Rian Johnson's Production Company Launches New Label, Will Produce Low-Budget Films From New Directors
T-Street, the production company founded by Knives Out and Brick director Rian Johnson and his longtime producer Ram Bergman, is expanding its reach.
Their production banner is teaming up with MRC Films, the indie studio that developed and produced movies like Knives Out, Baby Driver, Ted, and The Adjustment Bureau, to launch a new untitled label that will produce three to four low-budget movies per year from up-and-coming filmmakers.
According to The Hollywood Reporter, T-Street's Ben LeClair will oversee day-to-day management on the new label, which is specifically designed to help emerging filmmakers get smaller movies made and out into the world.
"We've experienced the importance of having partners like MRC who understand and protect a filmmaker's vision, and that becomes all the more crucial when you're navigating these waters for the first or second time," Johnson and Bergman said in a joint statement. "For us, this is about finding and working with great people as much as it is about making great films."
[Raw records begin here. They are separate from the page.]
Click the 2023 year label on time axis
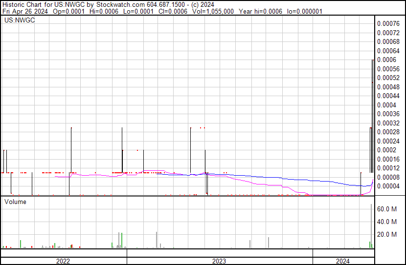 click(219, 261)
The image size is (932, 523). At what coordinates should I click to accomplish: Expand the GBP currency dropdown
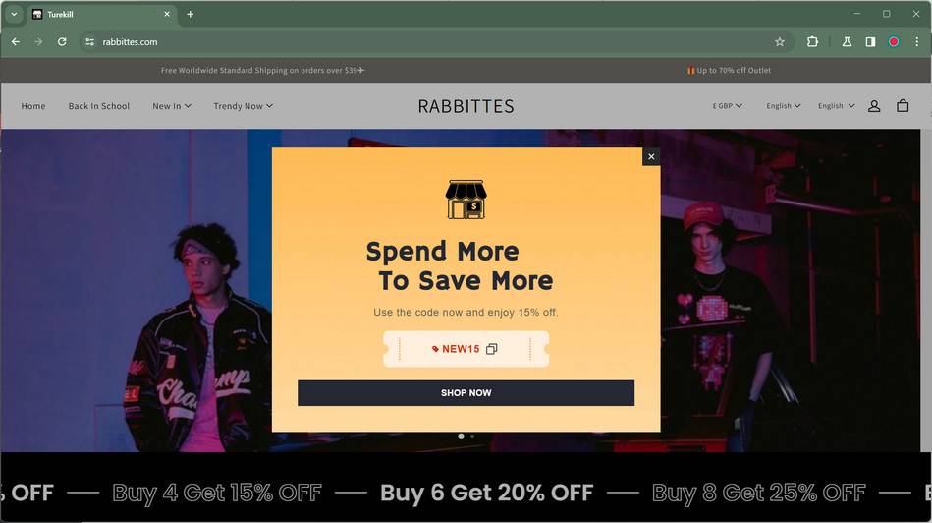tap(728, 106)
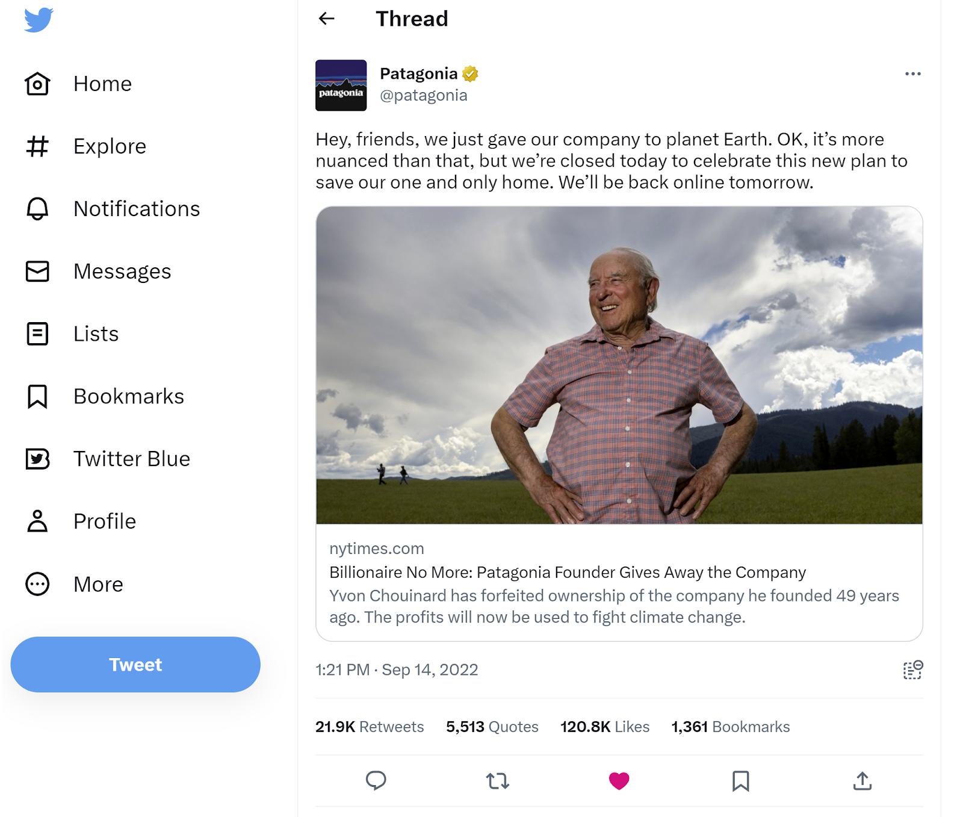Bookmark the Patagonia tweet
The width and height of the screenshot is (963, 817).
click(740, 781)
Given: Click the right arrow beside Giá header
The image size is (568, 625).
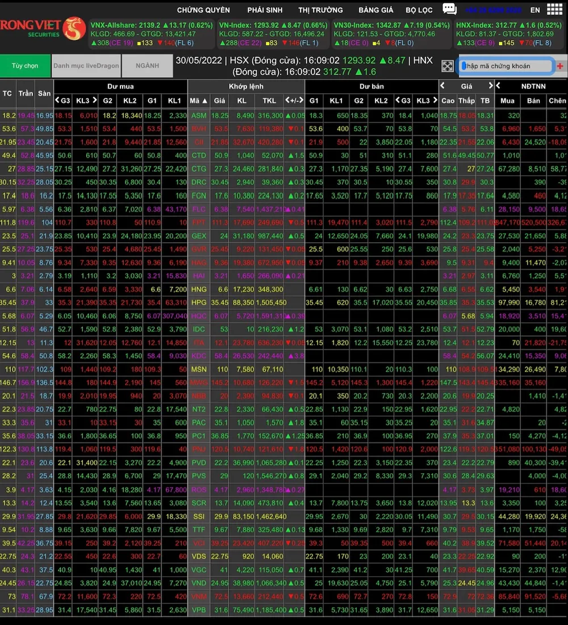Looking at the screenshot, I should pyautogui.click(x=491, y=86).
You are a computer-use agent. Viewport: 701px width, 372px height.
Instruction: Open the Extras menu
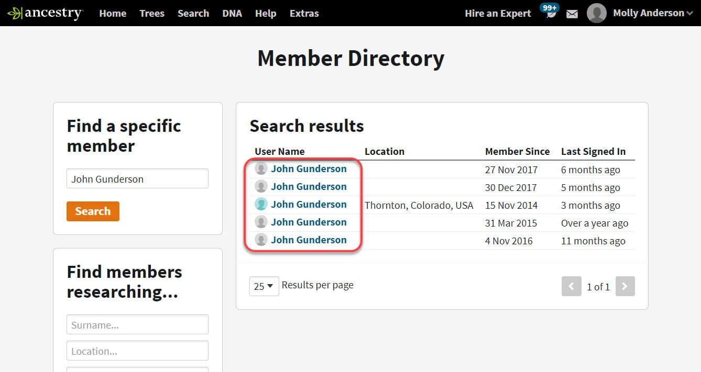point(304,14)
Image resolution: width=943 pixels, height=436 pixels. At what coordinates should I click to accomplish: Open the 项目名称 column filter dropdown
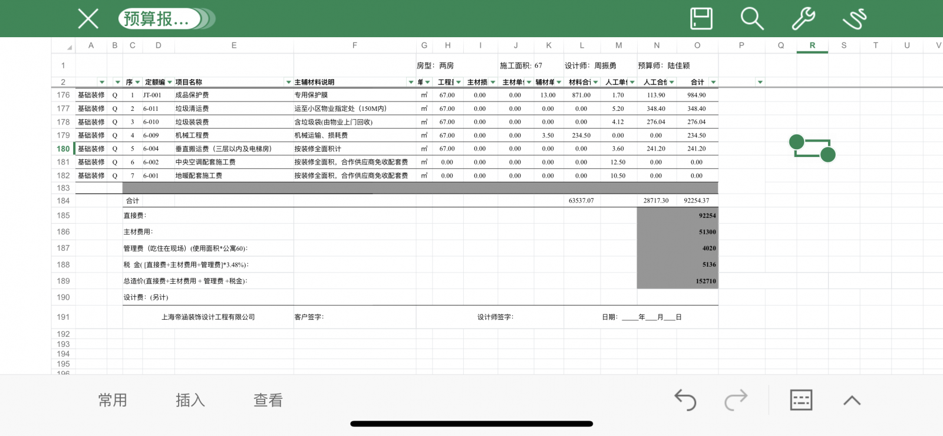289,82
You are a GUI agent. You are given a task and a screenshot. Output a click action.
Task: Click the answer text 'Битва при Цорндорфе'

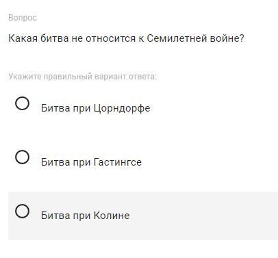(x=96, y=108)
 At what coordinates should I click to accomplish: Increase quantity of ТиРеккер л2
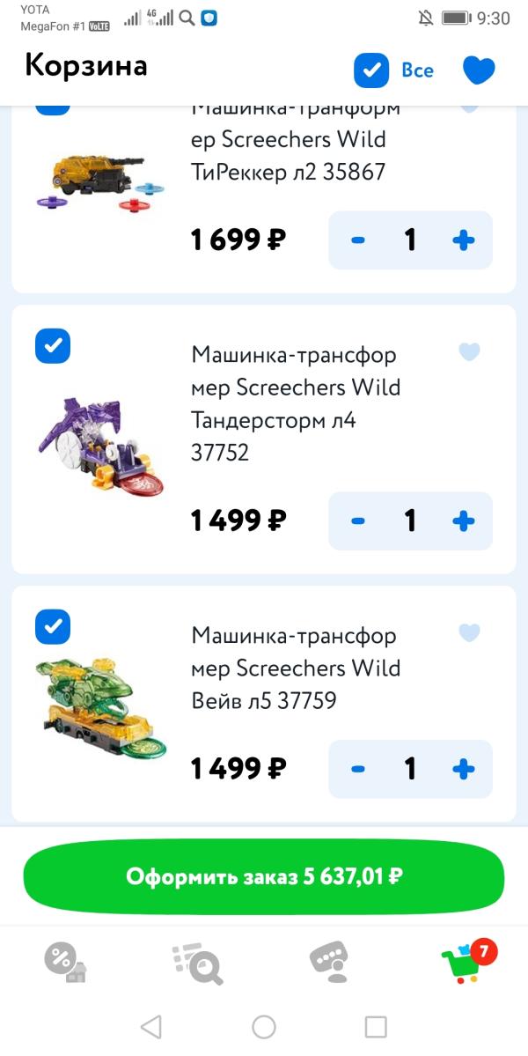[463, 240]
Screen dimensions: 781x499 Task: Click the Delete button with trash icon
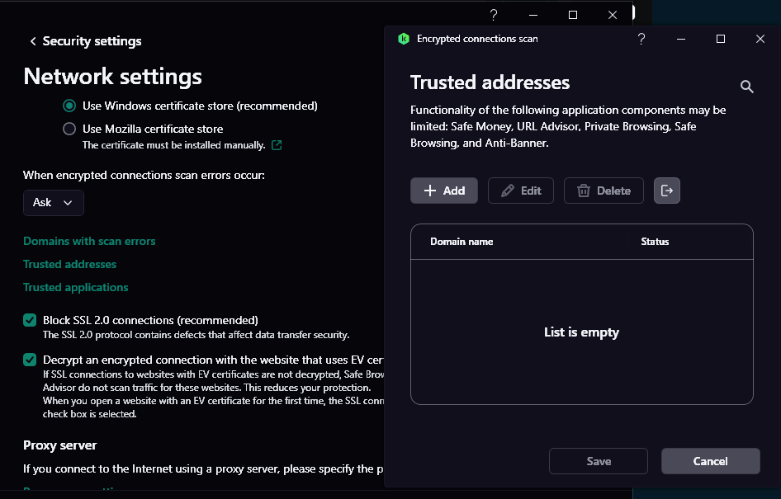pyautogui.click(x=604, y=191)
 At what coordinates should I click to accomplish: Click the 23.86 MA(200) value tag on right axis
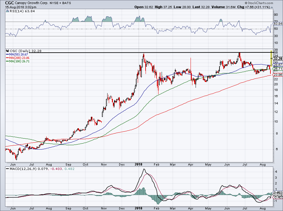(x=277, y=75)
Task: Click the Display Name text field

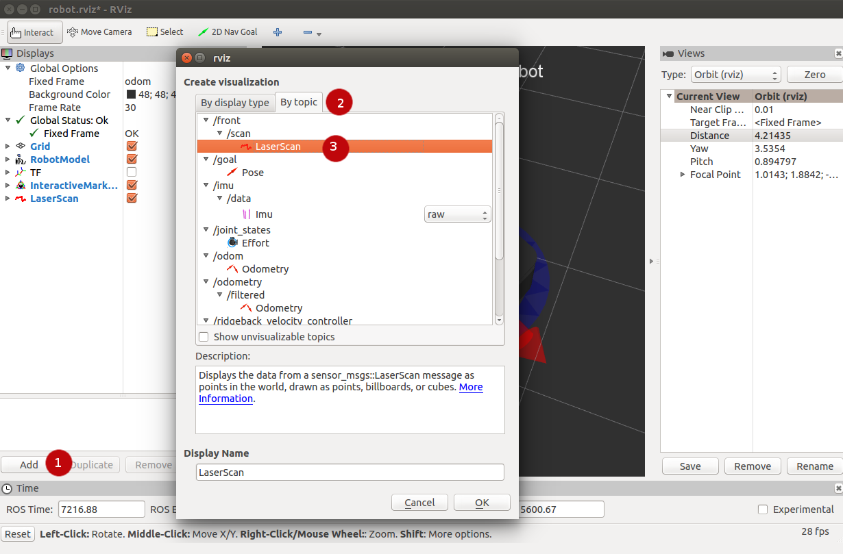Action: pyautogui.click(x=350, y=472)
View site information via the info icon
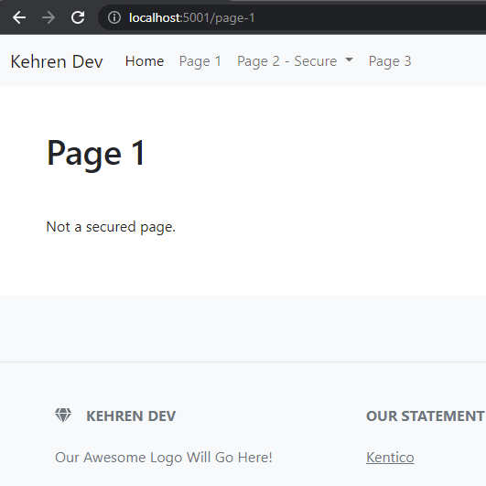486x486 pixels. pos(114,17)
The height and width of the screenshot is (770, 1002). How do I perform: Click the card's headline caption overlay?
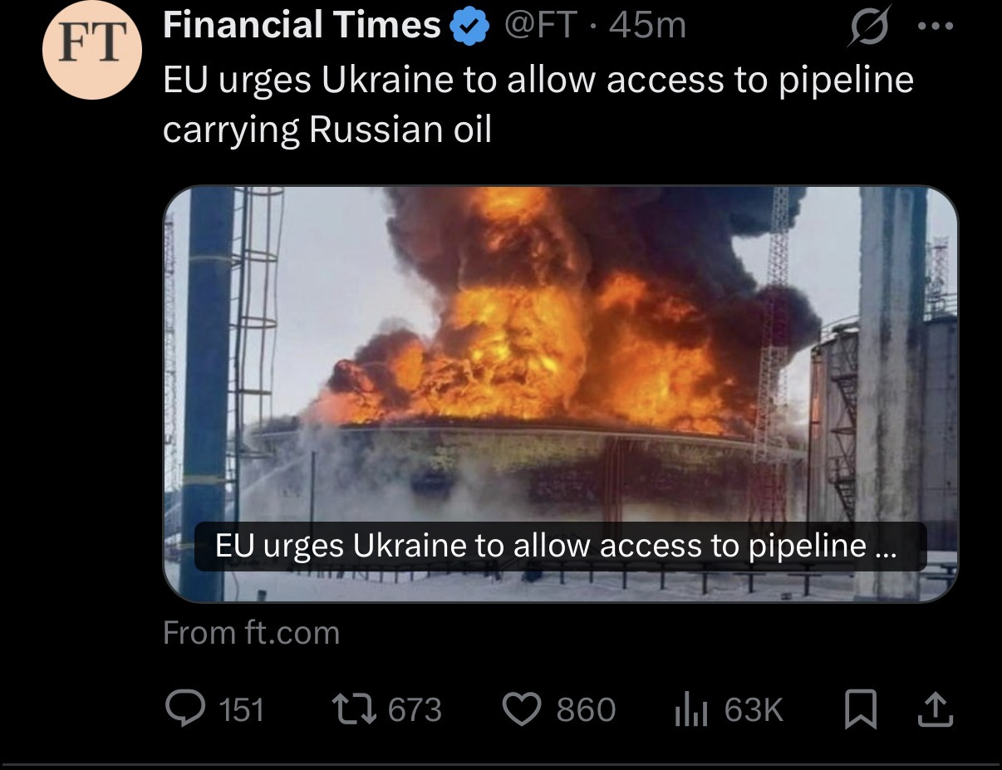560,546
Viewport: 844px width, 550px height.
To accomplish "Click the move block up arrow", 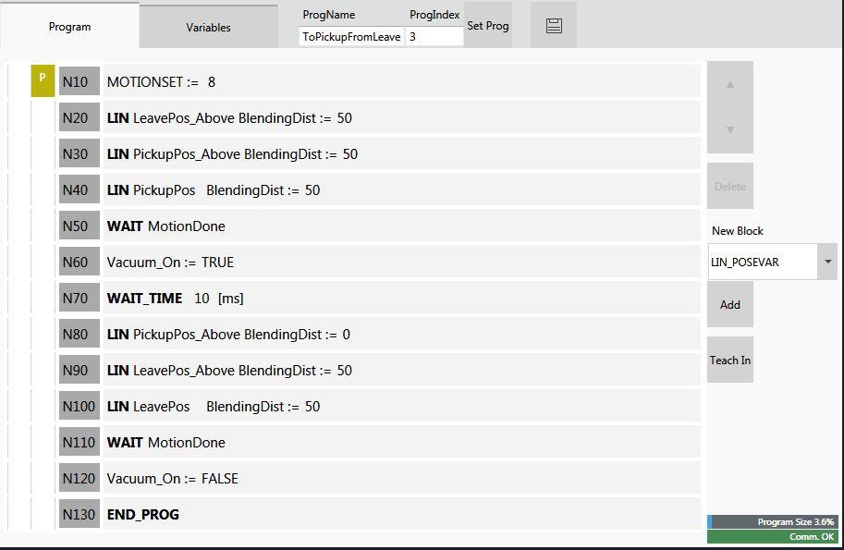I will pyautogui.click(x=730, y=84).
This is a perfect example of what can happen when someone in a position of power has an active interest in blowing up the gatekeeping culture that's been a part of Hollywood since its inception, and instead goes out of his way to reach down and help pull people up in a dog-eat-dog industry. I know some people were disappointed when Johnson was announced as the director of Star Wars: The Last Jedi, but directing a Star Wars movie is exactly the type of thing that can launch a filmmaker into household name status and give them a level of clout they didn't have before, which can then help bankroll future efforts like these. It probably doesn't hurt that Johnson and Bergman stand to make $100 million each from their recent Netflix deal for multiple Knives Out sequels, either – that kinda cash can help fund an awful lot of low-budget indies, should they funnel any of it into this new label.
While none of these low-budget efforts have been put in place yet, T-Street is staying busy working on things like the Knives Out sequels, a spy series called A Cool Breeze in the Underground that Bad Education's Cory Finley is going to direct, and Poker Face, an upcoming case-of-the-week Peacock series starring Natasha Lyonne that will mark Johnson's first big foray into the TV space as a creator/showrunner/director.